The answer must consist of each line below that holds the word "agent", copied as it stands.

(Saved data entries)
--
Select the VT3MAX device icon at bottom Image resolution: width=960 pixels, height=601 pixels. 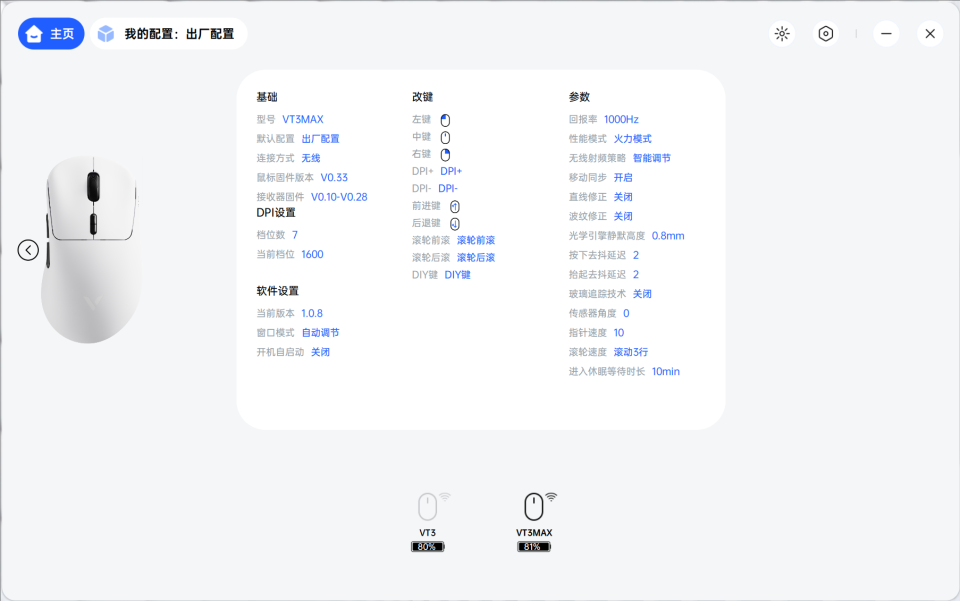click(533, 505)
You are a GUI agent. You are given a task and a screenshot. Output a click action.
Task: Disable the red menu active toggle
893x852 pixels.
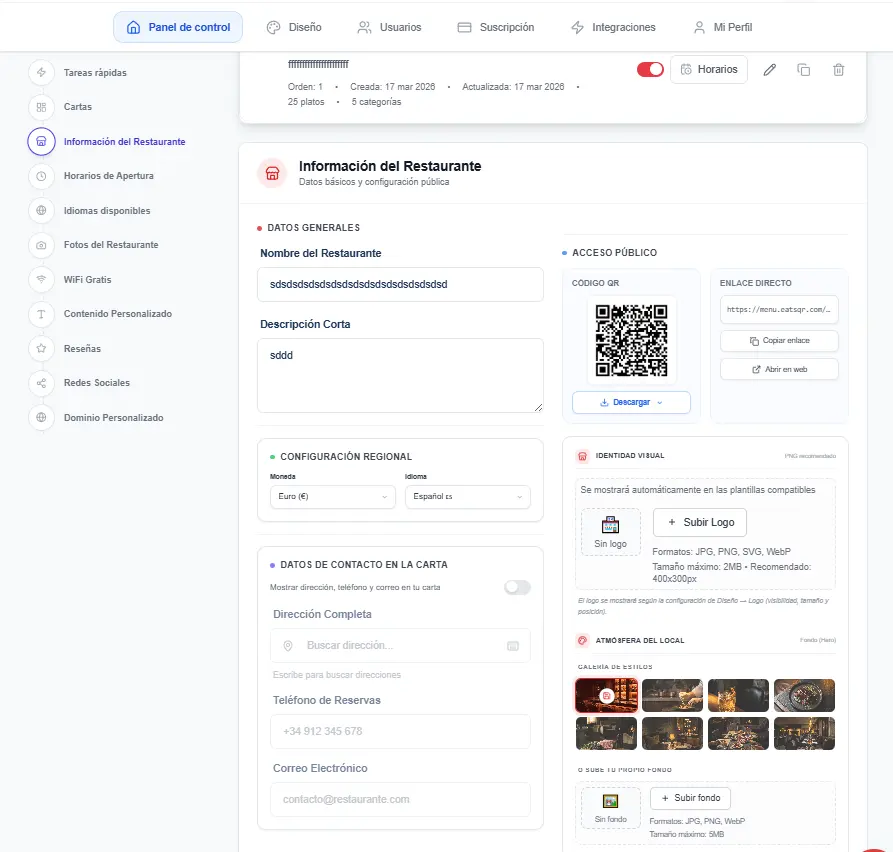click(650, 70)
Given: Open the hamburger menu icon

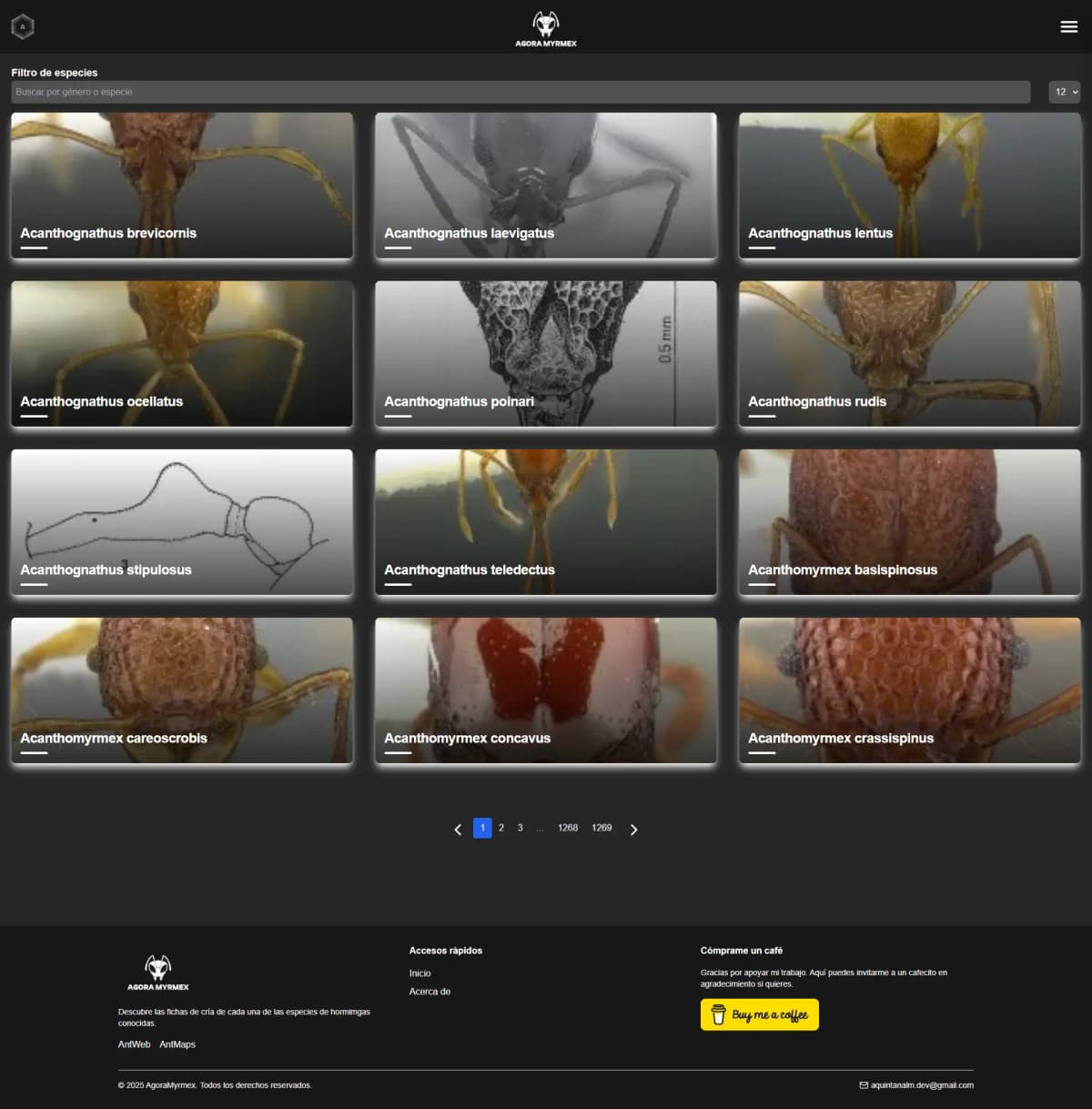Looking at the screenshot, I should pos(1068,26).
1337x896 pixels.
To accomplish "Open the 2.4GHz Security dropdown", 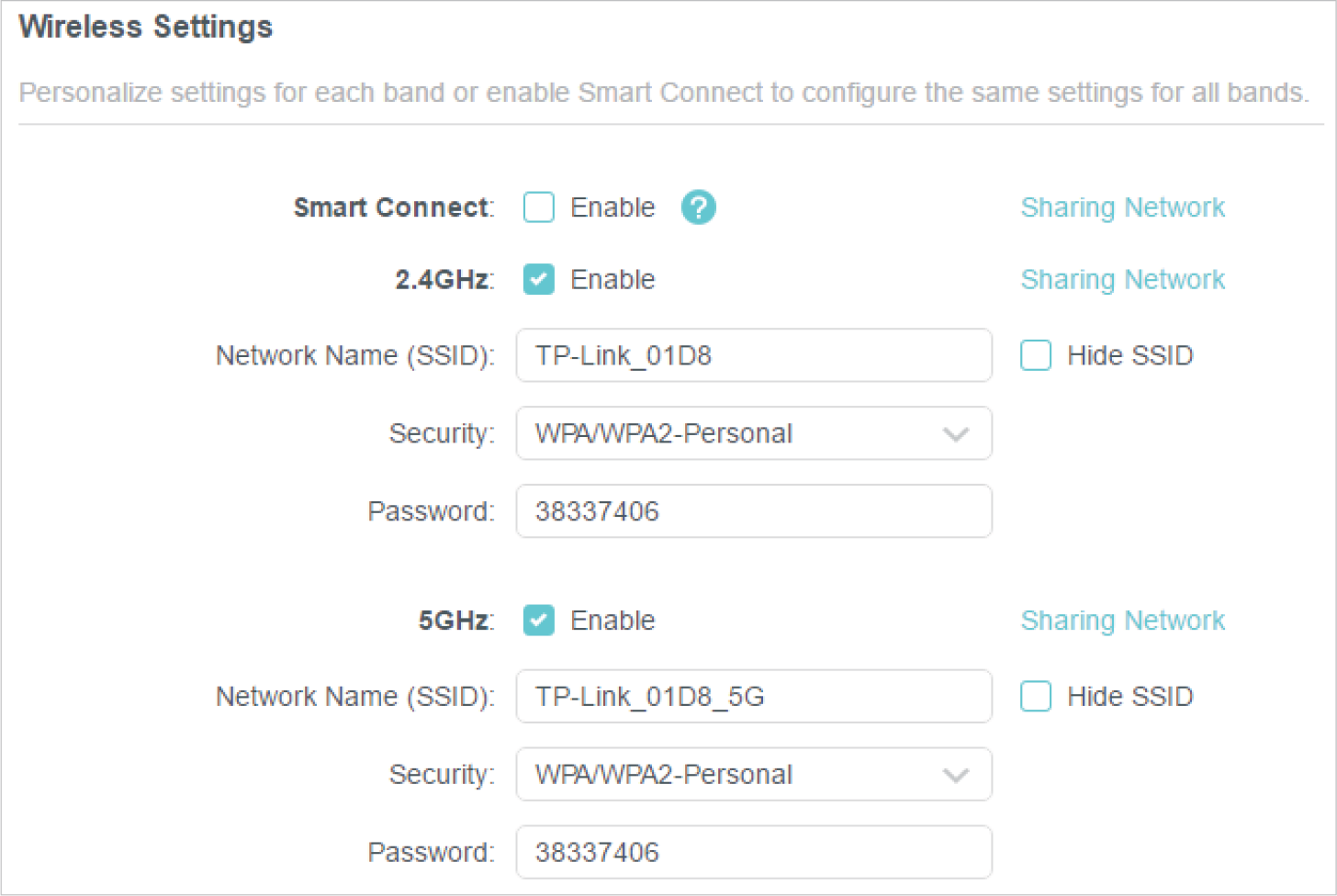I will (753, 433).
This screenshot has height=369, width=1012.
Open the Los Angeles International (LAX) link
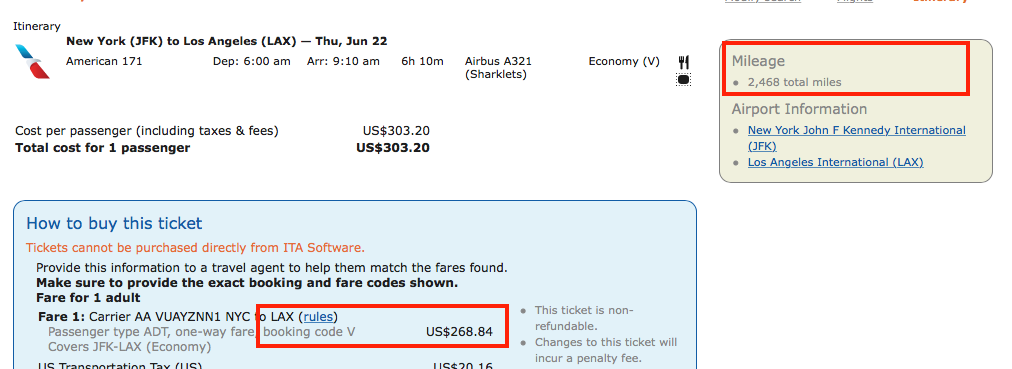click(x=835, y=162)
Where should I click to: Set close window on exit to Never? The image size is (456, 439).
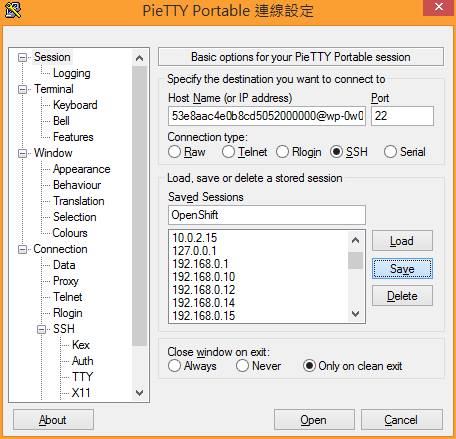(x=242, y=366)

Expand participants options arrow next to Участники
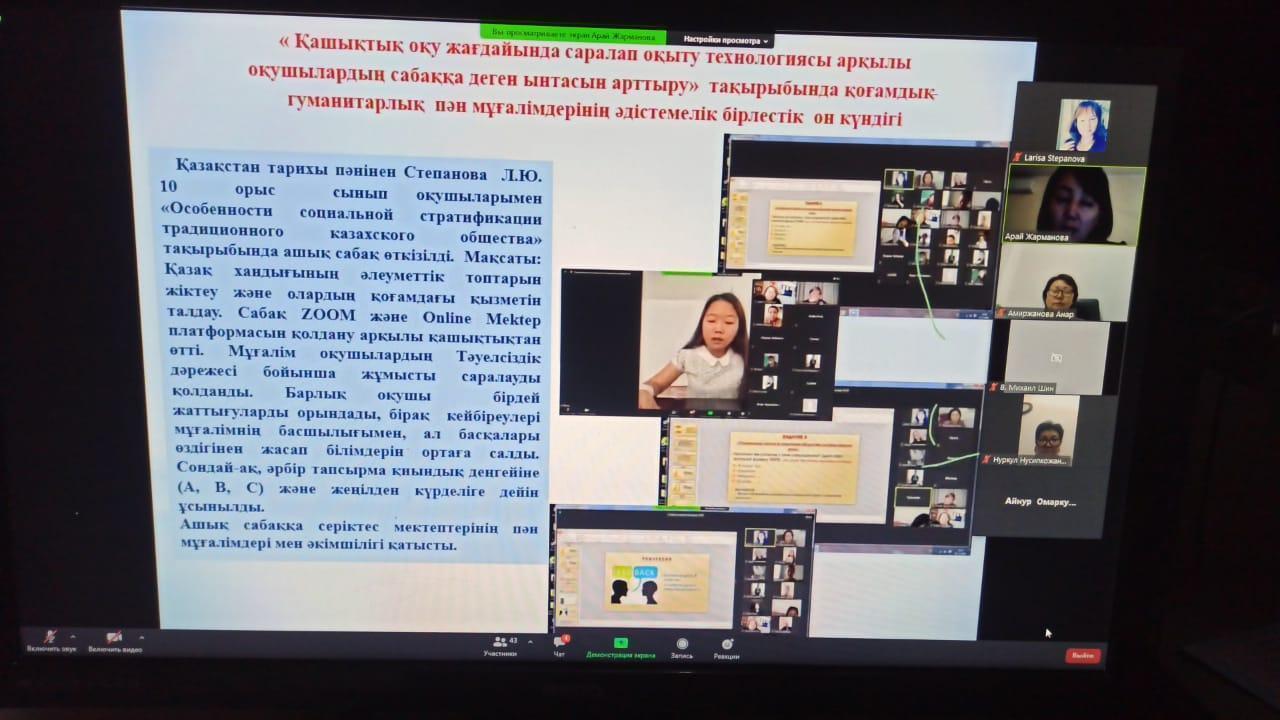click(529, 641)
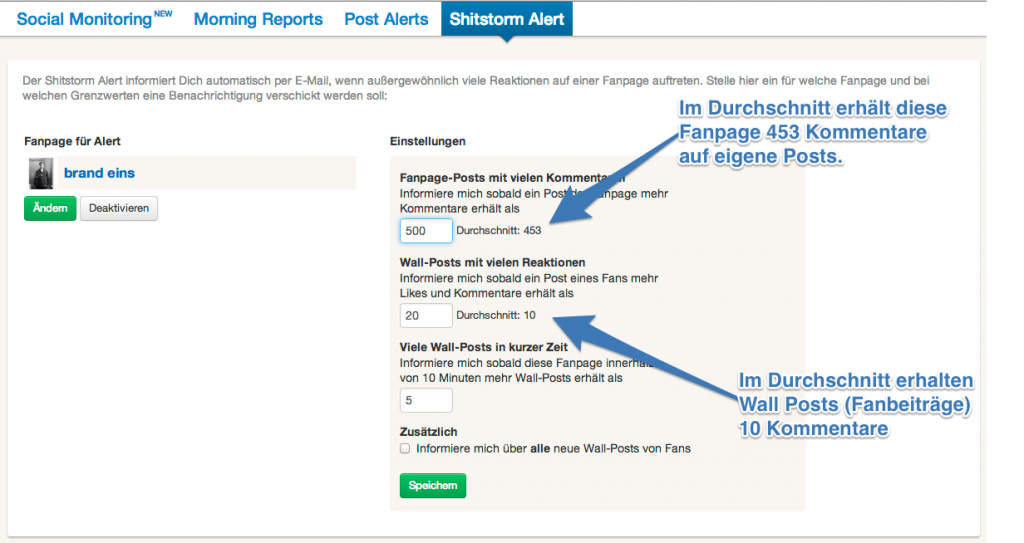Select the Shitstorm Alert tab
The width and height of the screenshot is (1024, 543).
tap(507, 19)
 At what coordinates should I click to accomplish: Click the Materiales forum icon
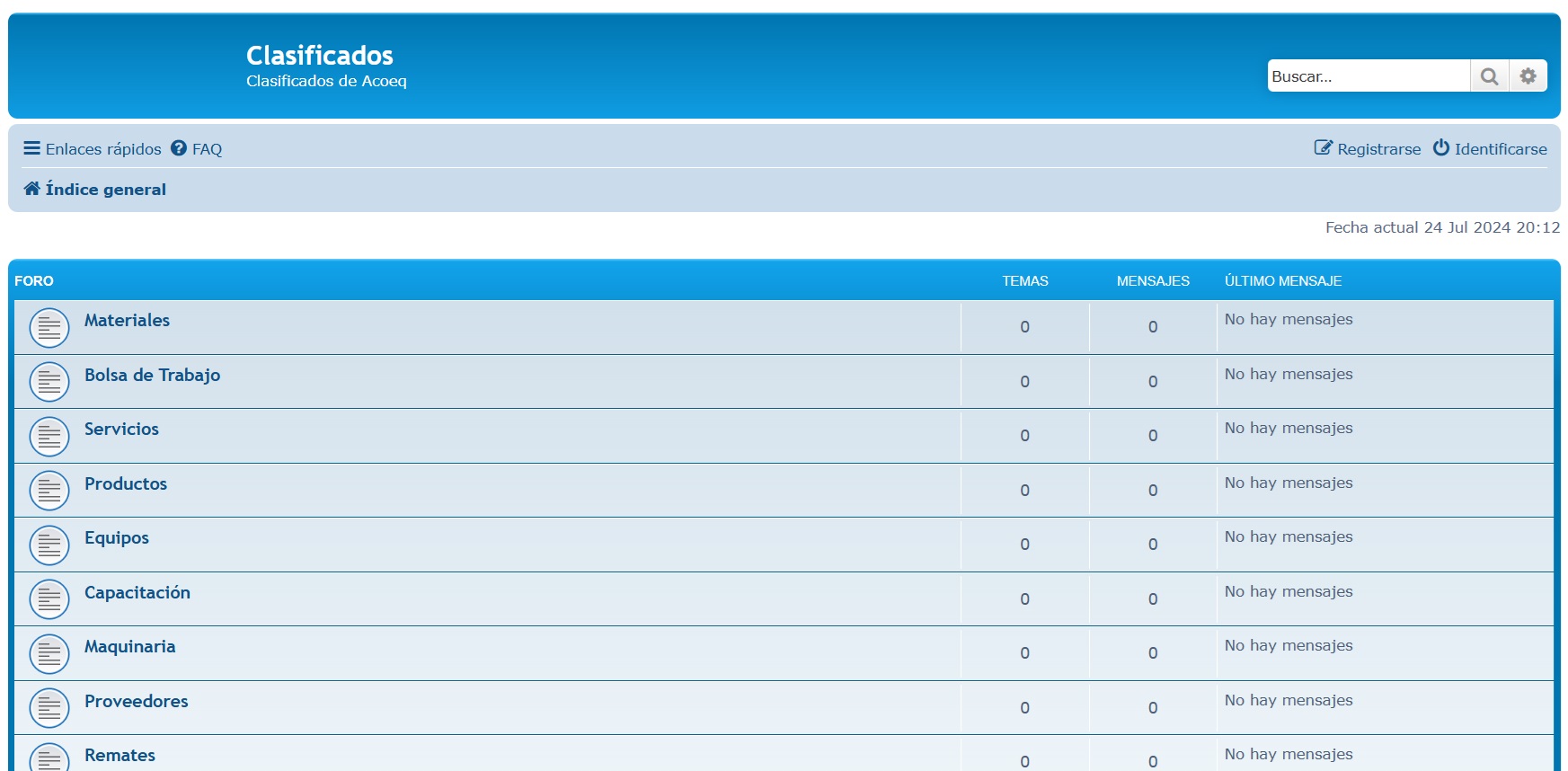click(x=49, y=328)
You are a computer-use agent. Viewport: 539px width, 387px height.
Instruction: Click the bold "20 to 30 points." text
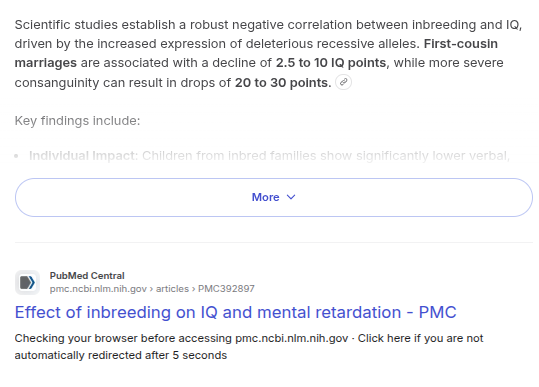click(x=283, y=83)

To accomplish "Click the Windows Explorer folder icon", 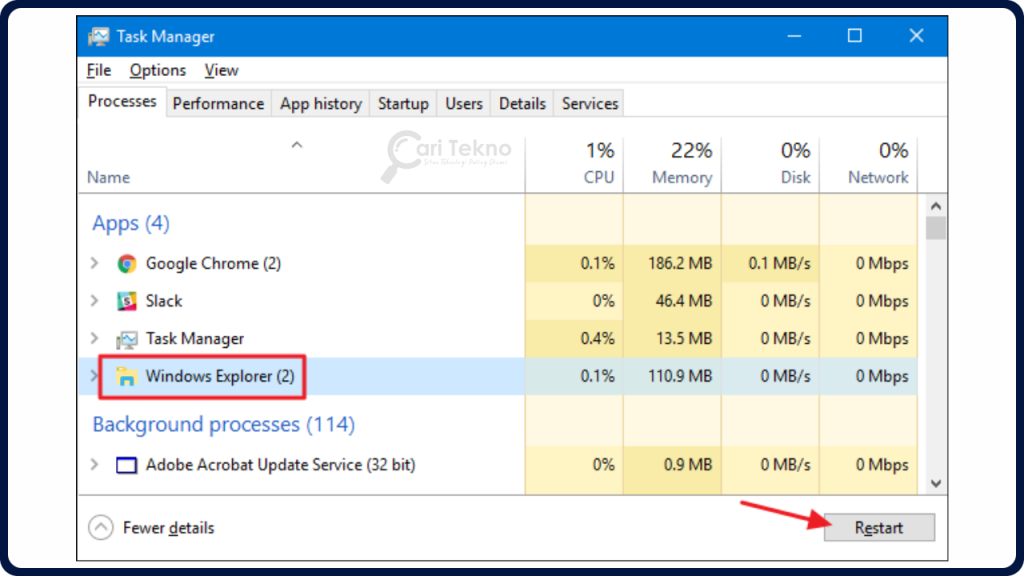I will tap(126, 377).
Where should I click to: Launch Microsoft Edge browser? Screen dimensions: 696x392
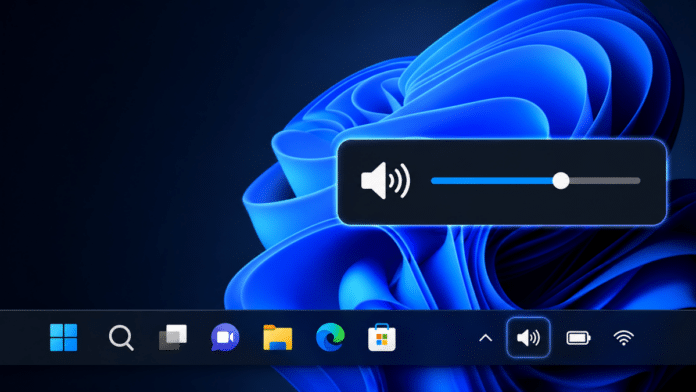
--
• **ANSWER AREA**
You are a GUI agent. You are given a task and a screenshot. Output a click action.
You are a computer-use agent. Viewport: 539px width, 387px height.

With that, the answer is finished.